CN217160972U - Dynamic milk quick cooling integrated system - Google Patents

Abstract

The utility model provides a dynamic milk quick-cooling integrated system, belonging to the technical field of milk storage quick-cooling equipment, comprising a buffer milk box, a refrigerating device and a milk storage tank which are sequentially connected by pipelines; the outlet pipe end of the buffering milk box is connected with the inlet pipe end of the refrigerating device, and the outlet pipe end of the refrigerating device is connected with the inlet pipe end of the milk storage tank; the buffer milk box is respectively connected with a solution pipe, a hot water pipe, a milk inlet pipe and a tap water inlet pipe, a second pipeline is connected between an outlet pipe end of the buffer milk box and the milk storage tank, and a first pipeline is connected between the milk inlet pipe and the second pipeline; the utility model discloses this system can realize that fresh milk gets into buffering milk box back full automation cooling, and the effectual cooling that has improved the fresh milk is favorable to the save of fresh milk, and the cooperation that two solution pipes and running water advance the pipe can realize the full automatization to the processing of pipeline alkali wash or pickling, improves current throughput to fresh milk greatly.

Description

Dynamic milk quick cooling integrated system

Technical Field

The utility model relates to a milk storage rapid cooling equipment technical field, concretely relates to developments milk rapid cooling integrated system.

Background

The temperature of the raw milk just extruded is usually about 34 ℃, and if the raw milk is not cooled in time, the quality of the milk is reduced by enzymes, microorganisms and the like in the raw milk.

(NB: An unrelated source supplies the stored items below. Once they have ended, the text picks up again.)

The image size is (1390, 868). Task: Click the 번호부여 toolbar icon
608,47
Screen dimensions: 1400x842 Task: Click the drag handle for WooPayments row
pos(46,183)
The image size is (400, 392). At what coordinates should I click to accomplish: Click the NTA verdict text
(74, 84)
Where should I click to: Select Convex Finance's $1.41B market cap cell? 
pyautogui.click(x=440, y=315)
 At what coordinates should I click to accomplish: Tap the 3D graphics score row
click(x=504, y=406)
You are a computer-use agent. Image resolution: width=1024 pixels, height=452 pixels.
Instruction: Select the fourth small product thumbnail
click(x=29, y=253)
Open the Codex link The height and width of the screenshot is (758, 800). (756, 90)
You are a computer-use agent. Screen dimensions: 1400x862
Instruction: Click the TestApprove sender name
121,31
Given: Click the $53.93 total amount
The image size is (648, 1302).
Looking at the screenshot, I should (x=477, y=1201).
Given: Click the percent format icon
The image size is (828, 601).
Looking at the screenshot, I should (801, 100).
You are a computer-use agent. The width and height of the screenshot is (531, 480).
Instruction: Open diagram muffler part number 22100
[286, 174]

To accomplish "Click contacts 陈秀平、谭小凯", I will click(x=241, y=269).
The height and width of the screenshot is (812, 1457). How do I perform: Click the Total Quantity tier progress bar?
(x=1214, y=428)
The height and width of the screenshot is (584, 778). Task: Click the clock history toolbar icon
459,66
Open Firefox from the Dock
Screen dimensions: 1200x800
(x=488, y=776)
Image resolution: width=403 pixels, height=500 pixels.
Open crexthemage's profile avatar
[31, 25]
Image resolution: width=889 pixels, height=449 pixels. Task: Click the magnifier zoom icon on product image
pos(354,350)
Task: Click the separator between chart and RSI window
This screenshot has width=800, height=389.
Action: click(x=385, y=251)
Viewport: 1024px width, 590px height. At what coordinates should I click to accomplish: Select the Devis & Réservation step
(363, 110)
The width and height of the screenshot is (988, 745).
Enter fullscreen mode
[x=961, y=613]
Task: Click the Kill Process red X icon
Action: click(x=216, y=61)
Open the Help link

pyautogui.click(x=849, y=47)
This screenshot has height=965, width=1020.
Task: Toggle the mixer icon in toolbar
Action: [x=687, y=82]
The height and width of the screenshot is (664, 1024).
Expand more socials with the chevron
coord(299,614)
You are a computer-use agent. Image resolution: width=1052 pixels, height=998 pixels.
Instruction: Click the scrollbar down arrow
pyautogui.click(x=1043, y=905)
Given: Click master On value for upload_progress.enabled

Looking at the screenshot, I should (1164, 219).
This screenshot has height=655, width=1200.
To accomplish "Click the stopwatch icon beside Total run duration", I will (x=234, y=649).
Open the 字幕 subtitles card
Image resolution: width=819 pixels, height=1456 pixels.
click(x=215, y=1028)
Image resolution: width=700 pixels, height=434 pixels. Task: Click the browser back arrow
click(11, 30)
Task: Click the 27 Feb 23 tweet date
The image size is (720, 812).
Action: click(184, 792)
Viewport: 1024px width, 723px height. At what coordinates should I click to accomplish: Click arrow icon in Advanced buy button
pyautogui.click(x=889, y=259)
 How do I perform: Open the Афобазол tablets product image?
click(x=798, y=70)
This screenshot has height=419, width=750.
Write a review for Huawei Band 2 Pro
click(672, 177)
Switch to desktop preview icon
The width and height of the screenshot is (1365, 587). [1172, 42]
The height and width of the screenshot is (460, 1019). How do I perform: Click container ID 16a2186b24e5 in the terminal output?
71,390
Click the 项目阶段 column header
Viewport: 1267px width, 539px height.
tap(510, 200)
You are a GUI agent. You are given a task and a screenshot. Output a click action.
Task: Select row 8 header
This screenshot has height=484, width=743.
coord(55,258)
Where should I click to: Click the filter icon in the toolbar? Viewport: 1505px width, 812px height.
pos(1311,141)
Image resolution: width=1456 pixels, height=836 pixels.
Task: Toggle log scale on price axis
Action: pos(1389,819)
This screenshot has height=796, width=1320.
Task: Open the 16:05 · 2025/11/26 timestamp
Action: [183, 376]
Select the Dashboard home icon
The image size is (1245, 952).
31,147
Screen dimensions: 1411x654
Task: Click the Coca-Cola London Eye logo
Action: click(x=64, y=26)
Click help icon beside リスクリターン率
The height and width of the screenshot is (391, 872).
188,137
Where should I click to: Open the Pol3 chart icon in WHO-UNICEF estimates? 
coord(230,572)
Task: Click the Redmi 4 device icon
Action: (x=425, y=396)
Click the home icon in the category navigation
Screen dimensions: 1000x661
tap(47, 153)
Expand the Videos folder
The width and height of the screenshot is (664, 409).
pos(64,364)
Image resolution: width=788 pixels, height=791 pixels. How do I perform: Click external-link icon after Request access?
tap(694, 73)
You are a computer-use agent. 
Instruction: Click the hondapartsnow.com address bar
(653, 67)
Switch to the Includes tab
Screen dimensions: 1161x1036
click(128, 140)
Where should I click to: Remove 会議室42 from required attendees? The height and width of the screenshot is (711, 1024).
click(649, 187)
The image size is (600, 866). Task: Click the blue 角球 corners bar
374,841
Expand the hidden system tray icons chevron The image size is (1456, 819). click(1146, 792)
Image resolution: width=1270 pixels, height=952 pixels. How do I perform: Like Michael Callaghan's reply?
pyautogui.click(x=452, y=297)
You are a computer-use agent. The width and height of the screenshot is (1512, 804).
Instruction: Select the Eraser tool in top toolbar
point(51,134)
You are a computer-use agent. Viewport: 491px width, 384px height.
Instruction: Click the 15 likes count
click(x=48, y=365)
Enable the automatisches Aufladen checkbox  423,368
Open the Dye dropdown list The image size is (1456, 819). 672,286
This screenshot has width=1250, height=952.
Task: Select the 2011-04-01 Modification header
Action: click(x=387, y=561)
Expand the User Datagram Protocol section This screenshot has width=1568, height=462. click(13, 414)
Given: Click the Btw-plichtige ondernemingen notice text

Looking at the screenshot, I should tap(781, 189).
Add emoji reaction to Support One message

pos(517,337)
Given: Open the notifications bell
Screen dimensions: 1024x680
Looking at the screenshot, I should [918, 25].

In order to ensure the freshness of raw milk, it is necessary to cool it rapidly, propagate microorganisms and perform enzyme activity.

At present, a direct cooling tank is adopted for cooling, but the cooling time is long because the heat and mass transfer is low. Meanwhile, a mode of conveying and heat exchange is adopted, but ice water is mainly used as a cooling medium, and the temperature of the ice water is kept by means of water evaporation in the cooling process, so that the refrigeration efficiency of the fresh milk is reduced, the pipelines are inconvenient to clean, the quality of the fresh milk can be caused for a long time, in addition, the fresh milk in the pipelines is not treated in the process of cleaning the pipelines, the waste of the fresh milk can be caused, and therefore a dynamic milk quick cooling integrated system is provided to solve the problems.

SUMMERY OF THE UTILITY MODEL

In view of this, the utility model provides a developments milk fast cold integrated system can not only realize automatic cooling, can realize the full automatization moreover and wash the pipeline, wherein, can blow in the fresh milk in the pipeline into the storage milk jar before the pipeline washs.

In order to solve the technical problem, the utility model provides a dynamic milk quick cooling integrated system, which comprises a buffering milk box, a refrigerating device and a milk storage tank which are connected by pipelines in sequence;

the outlet pipe end of the buffering milk box is connected with the inlet pipe end of the refrigerating device, and the outlet pipe end of the refrigerating device is connected with the inlet pipe end of the milk storage tank;

the milk storage tank is characterized in that the buffering milk box is respectively connected with a solution pipe, a hot water pipe, a milk inlet pipe and a tap water inlet pipe, a second pipeline is connected between an outlet pipe end of the buffering milk box and the milk storage tank, and a first pipeline is connected between the milk inlet pipe and the second pipeline.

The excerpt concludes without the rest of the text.